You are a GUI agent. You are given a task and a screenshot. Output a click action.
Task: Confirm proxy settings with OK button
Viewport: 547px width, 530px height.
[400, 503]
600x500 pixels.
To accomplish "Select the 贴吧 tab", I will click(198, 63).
****************
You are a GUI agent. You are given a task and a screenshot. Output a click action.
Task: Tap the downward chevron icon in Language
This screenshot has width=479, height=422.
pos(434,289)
****************
From the material above, pull out each line that contains the string "height".

Viewport: 547px width, 530px height.
This screenshot has width=479, height=422.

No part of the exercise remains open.